SSB protein interaction

Similar to the ligand interactions discussed above, a single strand binding (SSB) protein might bind to consecutively unpaired sequence motifs. To model such interactions the ViennaRNA Package implements yet another extension to the folding grammar to cover all cases a protein may bind to, termed unstructured domains. This is in contrast to the ligand binding example above that uses the soft constraints implementation, and is, therefore, restricted to unpaired hairpin- and interior-loops.

To make use of this implementation in RNAfold one has to resort to command files again. Here, an unstructured domain (UD) can be easily added using the following syntax:

UD m e [LOOP]

where m is the sequence motif the protein binds to in IUPAC format, e is the binding free energy in \(kcal/mol\), and the optional LOOP specifier allows for restricting the binding to particular loop types, e.g. M for multibranch loops, or E for the exterior loop. See the syntax for command files above for an overview of all loop types available.

As an example, consider the protein binding experiment taken from Forties and Bundschuh [2010]. Here, the authors investigate a hypothetical unspecific RNA binding protein with a footprint of \(6~nt\) and a binding energy of \(\Delta G = -10~kcal/mol\) at \(1~M\).

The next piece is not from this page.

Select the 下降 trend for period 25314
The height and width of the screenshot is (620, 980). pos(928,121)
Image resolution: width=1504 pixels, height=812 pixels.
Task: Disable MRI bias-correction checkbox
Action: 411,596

With \(T = 37^\circ C\) and

\[\Delta G = RT \cdot \ln \frac{K_d}{c}\]

this translates into a dissociation constant of

\[K_d = exp(\Delta G / RT) = 8.983267433 \cdot 10^{-8}.\]

Hence, the binding energies at \(50~nM\), \(100~nM\), \(400~nM\), and \(1~\mu M\) are \(0.36~kcal/mol\), \(-0.07~kcal/mol\), \(-0.92~kcal/mol\), and \(-1.49~kcal/mol\), respectively.

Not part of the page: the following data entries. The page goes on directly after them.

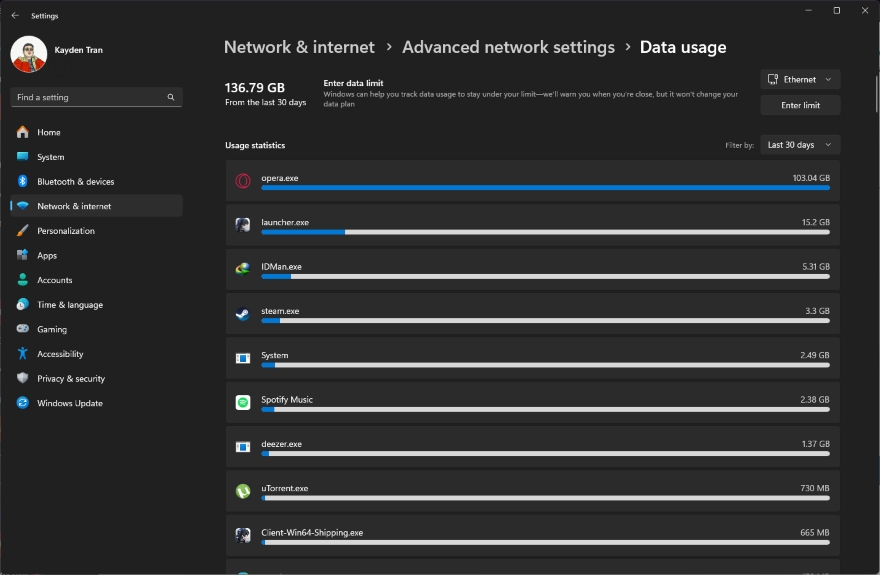Click the uTorrent app icon

click(242, 491)
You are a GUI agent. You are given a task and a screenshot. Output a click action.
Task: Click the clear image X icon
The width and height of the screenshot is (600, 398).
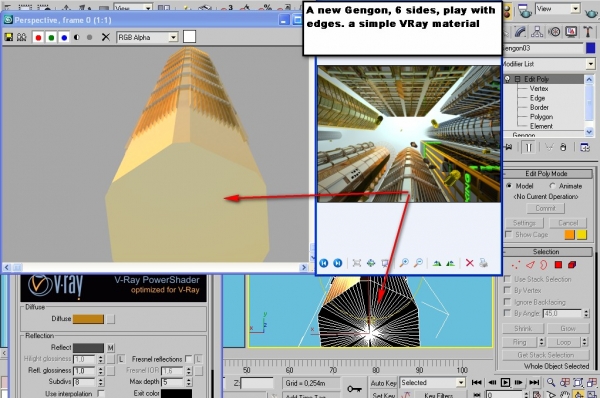pyautogui.click(x=106, y=37)
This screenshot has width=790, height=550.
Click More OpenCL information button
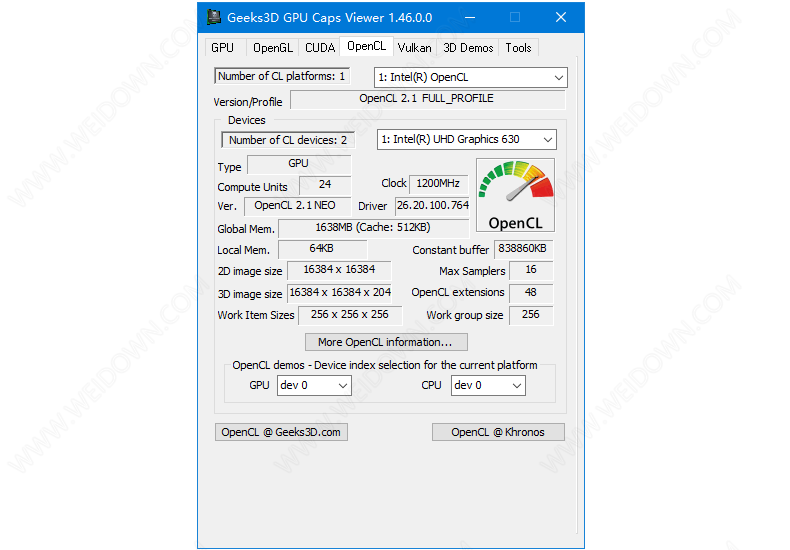385,342
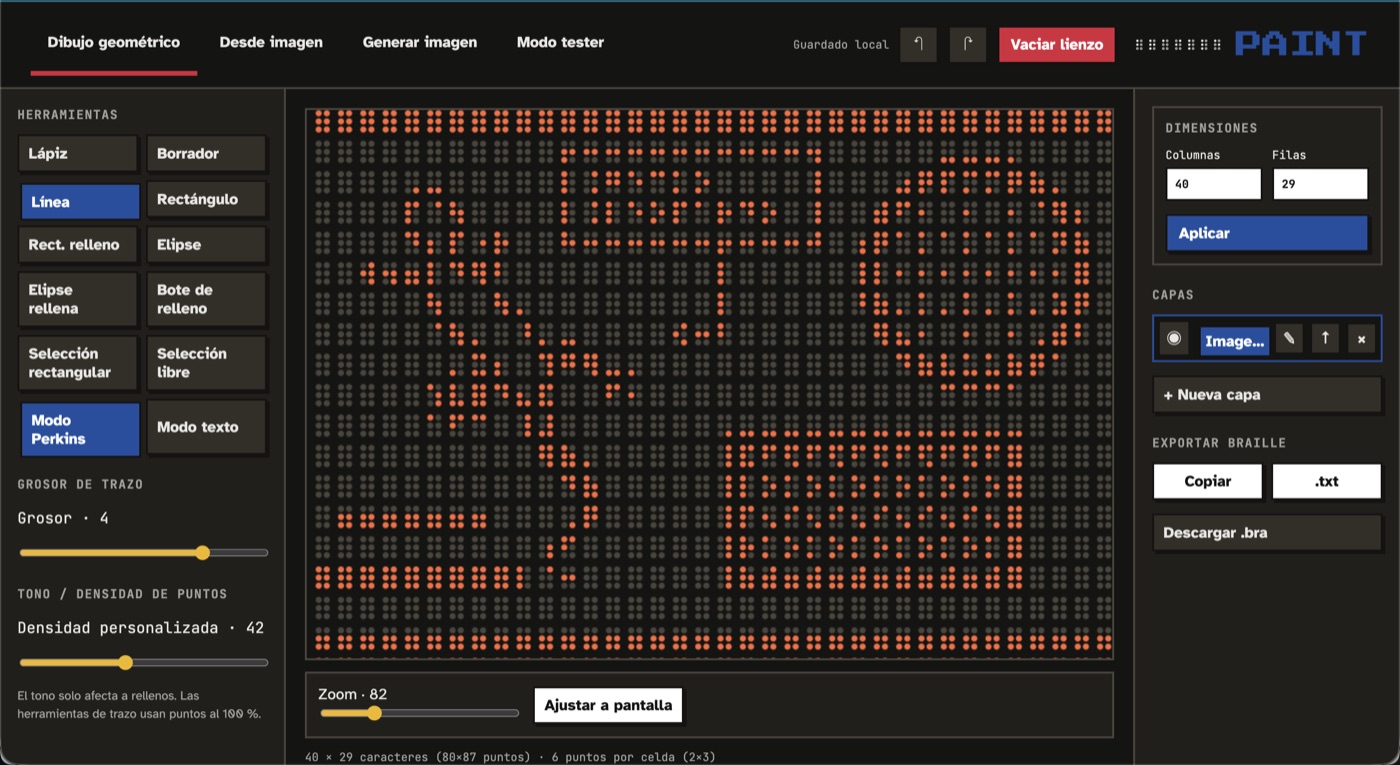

The RNA sequence file forties_bundschuh.fa for this experiment is:

>forties_bundschuh
CGCUAUAAACCCCAAAAAAAAAAAAGGGGAAAAUAGCG

which yields the following MFE structure

../_images/forties_ss.png

To model the protein binding for this example with RNAfold we require a commands file for each of the concentrations in question. Thus, one simply creates text files with a single line content:

UD NNNNNN e

where e is the binding free energy at this specific protein concentration as computed above. Note here, that we use NNNNNN as sequence motif that is bound by the protein to acknowledge the unspecific interaction between protein and RNA. Finally, RNAfold is executed to compute equilibrium base pairing and per-nucleotide protein binding probabilities .. code:

$ RNAfold -p --commands forties_50nM.txt forties_bundschuh.fa

and the produced probability dot plot can be inspected.

../_images/forties_50nM_dp.png

As you can see, the dot plot is augmented with an additional linear array of blue squares along each side that depicts the probability that the respective nucleotide is bound by the protein. Now, repeat the computations for different protein concentrations and compare the probabilities computed with the unstructured domain feature of the ViennaRNA Package with those in Fig. 3(a) of the publication.

Note, that RNAfold allows for an unlimited number of different proteins specified in the commands file. This easily allows one to model RNA-protein binding interaction within a relatively complex solution of different competing proteins.

Change other model settings

RNAfold also allows for many other changes of the implemented Nearest Neighbor model. For instance, you can explicitly prohibit \((G,U)\) pairs, change the temperature that is used for evaluation of the free energy of particular loops, select a different dangling-end energy model or load a different set of free energy parameters, e.g. for DNA or parameters derived from computational optimizations.

See the man pages of RNAfold for a complete overview of all available options and command line switches. Additional energy parameter collections are distributed together with the ViennaRNA Package as part of the contents of the misc/ directory, and are typically installed in prefix/share/ViennaRNA, where prefix is the path that was used as installation prefix, e.g. $HOME/Tutorial/Progs/VRP or /usr when installed globally using a package manager.